● Assigned task
Which of the lines below contain the string "resolution"? Pull each one out of the data.
*** Opening Task input ***
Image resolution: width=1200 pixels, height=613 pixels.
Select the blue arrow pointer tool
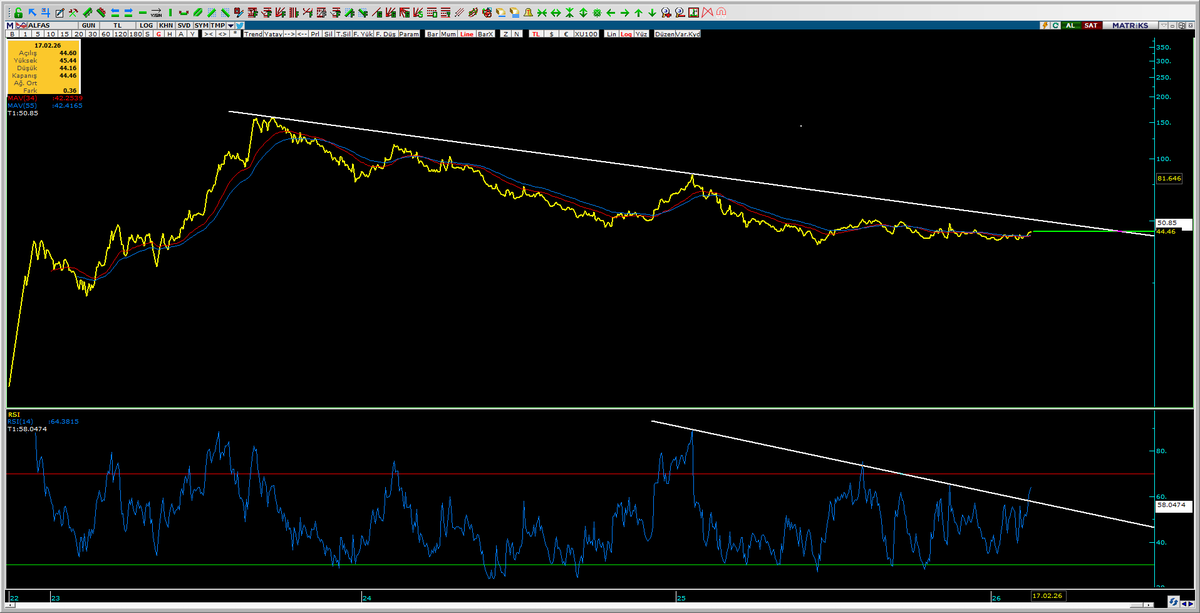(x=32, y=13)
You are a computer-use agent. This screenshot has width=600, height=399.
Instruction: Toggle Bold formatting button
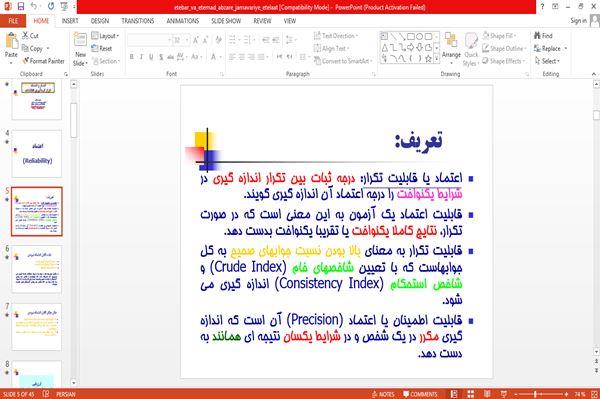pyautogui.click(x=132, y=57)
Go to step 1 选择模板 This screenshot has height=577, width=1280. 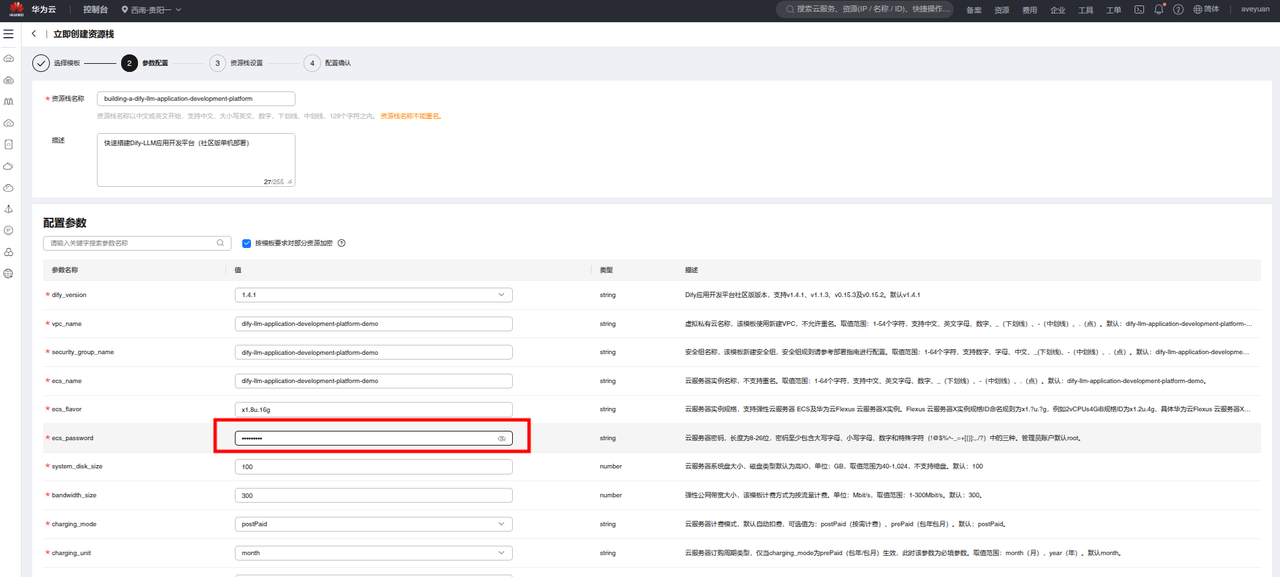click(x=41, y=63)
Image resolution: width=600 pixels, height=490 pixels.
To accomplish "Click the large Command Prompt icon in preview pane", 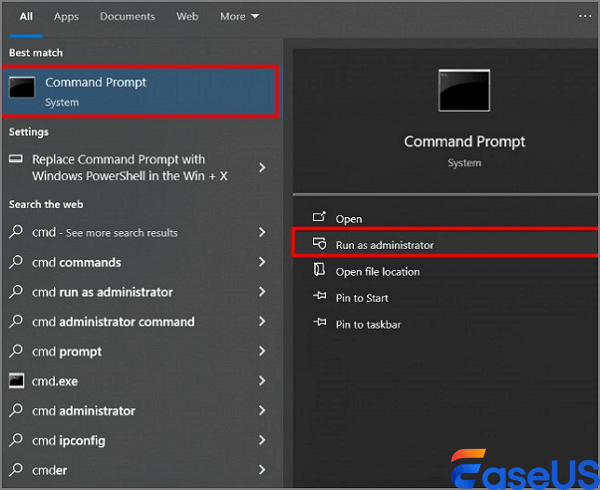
*** Closing Task input ***
● Solution for this task
Image resolution: width=1200 pixels, height=613 pixels.
Image resolution: width=600 pixels, height=490 pixels.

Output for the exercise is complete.